[Recorded data]
----------

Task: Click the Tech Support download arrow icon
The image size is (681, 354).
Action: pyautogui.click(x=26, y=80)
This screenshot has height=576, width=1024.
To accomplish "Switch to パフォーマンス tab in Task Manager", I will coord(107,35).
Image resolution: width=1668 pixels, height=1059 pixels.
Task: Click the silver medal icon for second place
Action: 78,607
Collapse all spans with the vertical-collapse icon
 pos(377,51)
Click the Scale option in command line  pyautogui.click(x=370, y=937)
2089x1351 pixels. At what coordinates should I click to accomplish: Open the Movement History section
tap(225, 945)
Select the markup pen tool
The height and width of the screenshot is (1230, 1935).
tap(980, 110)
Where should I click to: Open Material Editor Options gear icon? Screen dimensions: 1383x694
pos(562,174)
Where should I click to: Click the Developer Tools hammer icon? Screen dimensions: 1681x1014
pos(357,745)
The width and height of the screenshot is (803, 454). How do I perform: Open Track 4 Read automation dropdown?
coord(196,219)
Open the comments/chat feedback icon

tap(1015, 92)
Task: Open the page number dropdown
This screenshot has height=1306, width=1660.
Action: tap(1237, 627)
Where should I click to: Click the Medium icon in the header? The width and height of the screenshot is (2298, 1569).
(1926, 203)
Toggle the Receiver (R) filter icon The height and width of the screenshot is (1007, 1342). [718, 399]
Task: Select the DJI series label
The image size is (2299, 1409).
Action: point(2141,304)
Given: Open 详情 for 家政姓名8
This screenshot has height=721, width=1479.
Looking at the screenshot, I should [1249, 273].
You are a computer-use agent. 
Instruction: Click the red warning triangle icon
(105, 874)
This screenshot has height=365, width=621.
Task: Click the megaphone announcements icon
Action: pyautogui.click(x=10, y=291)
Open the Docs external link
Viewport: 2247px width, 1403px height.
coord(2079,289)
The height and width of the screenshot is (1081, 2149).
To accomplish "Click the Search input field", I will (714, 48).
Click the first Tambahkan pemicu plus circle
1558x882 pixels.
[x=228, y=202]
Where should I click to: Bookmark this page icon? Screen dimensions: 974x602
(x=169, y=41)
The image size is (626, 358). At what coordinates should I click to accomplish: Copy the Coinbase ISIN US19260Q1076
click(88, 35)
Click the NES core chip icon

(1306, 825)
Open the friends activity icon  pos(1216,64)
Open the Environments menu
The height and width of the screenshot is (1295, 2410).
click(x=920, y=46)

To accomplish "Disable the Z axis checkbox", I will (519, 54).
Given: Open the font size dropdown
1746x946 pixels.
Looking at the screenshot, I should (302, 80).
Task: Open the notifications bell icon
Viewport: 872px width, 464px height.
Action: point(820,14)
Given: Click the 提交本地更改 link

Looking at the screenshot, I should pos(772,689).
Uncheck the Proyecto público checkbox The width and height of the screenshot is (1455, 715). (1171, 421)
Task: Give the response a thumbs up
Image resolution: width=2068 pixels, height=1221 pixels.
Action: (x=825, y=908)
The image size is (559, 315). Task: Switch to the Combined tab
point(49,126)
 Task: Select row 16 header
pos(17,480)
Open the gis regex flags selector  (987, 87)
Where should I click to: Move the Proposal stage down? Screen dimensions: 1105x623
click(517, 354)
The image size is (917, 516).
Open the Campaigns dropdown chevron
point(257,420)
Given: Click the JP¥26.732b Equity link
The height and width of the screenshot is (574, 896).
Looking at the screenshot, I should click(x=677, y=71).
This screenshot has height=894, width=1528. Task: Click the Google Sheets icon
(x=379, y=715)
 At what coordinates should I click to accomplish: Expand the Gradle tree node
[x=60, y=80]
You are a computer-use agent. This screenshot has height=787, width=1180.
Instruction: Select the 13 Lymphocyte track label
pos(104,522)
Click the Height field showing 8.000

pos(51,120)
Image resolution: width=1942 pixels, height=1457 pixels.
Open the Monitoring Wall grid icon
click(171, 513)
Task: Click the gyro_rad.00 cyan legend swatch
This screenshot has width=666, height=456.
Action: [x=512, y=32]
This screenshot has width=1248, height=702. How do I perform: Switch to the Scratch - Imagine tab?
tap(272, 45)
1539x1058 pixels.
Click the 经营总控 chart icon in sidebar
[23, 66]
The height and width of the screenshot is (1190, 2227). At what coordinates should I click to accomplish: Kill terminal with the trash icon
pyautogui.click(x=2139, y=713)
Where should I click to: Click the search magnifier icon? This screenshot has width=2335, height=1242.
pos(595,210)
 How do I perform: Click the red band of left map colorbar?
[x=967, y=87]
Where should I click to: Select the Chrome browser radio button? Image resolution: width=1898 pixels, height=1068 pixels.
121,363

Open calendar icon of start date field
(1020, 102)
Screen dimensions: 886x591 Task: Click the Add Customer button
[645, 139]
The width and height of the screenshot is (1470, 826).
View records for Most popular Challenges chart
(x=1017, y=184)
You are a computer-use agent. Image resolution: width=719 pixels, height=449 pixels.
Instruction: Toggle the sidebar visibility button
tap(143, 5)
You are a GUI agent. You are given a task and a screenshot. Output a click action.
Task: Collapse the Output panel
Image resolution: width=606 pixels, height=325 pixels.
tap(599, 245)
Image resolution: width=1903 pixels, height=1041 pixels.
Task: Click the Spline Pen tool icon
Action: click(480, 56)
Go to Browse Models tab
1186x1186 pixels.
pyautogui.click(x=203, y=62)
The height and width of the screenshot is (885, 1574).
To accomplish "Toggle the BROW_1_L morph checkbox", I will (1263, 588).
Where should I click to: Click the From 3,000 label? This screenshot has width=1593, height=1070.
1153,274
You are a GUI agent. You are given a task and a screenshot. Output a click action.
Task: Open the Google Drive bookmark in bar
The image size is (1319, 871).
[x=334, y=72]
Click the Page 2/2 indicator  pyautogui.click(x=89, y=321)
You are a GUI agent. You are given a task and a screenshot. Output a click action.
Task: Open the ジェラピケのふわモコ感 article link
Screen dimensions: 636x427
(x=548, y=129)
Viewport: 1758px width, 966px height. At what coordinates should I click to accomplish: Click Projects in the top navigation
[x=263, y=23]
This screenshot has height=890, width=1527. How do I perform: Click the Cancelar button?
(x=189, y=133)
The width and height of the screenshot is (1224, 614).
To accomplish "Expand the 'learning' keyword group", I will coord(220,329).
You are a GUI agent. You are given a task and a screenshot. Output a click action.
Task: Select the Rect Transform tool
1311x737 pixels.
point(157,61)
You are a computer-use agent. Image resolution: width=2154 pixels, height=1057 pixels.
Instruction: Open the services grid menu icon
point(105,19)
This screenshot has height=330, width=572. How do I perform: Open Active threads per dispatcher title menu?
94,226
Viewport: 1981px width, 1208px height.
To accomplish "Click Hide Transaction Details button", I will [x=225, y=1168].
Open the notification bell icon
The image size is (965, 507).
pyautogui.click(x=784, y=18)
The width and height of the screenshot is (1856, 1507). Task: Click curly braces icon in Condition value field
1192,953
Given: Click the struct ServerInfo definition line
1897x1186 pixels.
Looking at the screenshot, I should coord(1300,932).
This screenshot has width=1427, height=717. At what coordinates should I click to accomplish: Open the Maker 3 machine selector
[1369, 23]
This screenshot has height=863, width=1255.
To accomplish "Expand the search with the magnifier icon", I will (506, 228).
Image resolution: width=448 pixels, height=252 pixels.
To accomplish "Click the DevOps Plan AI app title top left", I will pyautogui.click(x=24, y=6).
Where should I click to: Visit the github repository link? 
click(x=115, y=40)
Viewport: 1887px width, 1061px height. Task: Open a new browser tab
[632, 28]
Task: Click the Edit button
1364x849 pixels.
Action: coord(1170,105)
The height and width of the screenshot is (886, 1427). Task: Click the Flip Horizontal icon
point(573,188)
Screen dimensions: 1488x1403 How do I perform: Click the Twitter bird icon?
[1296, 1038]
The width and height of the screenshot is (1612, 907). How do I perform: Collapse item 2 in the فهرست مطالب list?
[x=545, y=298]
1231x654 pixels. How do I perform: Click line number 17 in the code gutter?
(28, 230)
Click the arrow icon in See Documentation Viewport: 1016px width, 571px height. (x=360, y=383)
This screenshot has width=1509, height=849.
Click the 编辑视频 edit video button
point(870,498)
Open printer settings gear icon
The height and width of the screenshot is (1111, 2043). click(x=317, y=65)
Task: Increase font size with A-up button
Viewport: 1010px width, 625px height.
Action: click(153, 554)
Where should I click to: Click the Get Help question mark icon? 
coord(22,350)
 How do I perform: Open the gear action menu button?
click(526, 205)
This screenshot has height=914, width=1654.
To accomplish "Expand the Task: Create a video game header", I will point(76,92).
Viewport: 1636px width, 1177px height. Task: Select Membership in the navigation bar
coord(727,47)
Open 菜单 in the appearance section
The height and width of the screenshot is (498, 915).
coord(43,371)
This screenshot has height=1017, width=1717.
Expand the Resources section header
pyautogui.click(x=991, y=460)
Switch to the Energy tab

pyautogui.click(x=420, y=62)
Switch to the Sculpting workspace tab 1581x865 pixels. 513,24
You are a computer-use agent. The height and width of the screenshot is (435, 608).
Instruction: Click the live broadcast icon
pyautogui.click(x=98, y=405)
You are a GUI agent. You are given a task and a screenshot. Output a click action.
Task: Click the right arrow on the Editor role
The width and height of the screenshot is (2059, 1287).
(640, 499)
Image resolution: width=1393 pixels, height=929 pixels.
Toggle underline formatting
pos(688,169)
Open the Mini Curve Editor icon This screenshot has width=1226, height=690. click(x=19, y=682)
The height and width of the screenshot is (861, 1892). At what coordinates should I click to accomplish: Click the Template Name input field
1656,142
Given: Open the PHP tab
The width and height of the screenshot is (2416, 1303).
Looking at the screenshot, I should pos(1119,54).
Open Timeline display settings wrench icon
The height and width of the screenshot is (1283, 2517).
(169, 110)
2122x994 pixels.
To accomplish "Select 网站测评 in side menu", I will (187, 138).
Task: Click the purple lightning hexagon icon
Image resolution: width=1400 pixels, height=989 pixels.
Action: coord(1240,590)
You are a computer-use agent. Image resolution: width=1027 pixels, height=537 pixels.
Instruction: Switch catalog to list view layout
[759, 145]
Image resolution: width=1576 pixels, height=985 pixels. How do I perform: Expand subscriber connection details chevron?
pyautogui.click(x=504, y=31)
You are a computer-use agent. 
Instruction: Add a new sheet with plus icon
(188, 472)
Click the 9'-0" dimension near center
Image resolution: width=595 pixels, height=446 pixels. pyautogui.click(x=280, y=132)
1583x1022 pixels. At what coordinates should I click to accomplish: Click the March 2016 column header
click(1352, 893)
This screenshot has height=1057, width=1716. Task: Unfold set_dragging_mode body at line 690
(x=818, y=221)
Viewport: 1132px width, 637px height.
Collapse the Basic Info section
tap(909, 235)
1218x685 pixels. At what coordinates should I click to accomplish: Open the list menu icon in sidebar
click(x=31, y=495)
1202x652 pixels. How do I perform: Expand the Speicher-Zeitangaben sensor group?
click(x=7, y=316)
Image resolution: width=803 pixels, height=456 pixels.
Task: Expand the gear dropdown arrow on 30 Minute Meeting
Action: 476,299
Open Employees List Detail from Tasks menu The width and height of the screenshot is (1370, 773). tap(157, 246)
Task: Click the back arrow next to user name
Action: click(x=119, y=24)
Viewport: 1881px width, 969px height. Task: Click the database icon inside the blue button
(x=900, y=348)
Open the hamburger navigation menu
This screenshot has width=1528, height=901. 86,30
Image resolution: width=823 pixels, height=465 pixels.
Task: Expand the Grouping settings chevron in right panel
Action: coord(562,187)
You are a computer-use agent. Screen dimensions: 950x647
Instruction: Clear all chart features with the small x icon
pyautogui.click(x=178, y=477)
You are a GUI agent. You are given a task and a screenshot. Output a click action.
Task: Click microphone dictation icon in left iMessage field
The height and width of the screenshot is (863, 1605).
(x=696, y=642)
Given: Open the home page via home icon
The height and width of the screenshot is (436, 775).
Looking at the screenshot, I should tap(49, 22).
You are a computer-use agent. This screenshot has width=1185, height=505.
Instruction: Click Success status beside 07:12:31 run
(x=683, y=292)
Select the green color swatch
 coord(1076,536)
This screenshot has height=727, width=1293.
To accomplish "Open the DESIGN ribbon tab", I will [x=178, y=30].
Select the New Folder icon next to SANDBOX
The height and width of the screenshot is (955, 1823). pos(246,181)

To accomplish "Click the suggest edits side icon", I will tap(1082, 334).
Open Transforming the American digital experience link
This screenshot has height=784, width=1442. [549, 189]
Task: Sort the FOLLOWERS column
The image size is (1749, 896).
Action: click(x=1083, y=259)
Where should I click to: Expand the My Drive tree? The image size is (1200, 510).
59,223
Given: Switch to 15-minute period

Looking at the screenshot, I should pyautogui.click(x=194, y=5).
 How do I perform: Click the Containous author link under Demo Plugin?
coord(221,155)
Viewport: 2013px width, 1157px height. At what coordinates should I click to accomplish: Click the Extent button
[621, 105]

----------

• [Exercise objective] Copy exactly the stretch of data above from the line with "Toggle underline formatting" through the line with "Given: Open the PHP tab", and omit all other lines.

• [Result for this exercise]
Toggle underline formatting
pos(688,169)
Open the Mini Curve Editor icon This screenshot has width=1226, height=690. click(x=19, y=682)
The height and width of the screenshot is (861, 1892). At what coordinates should I click to accomplish: Click the Template Name input field
1656,142
Given: Open the PHP tab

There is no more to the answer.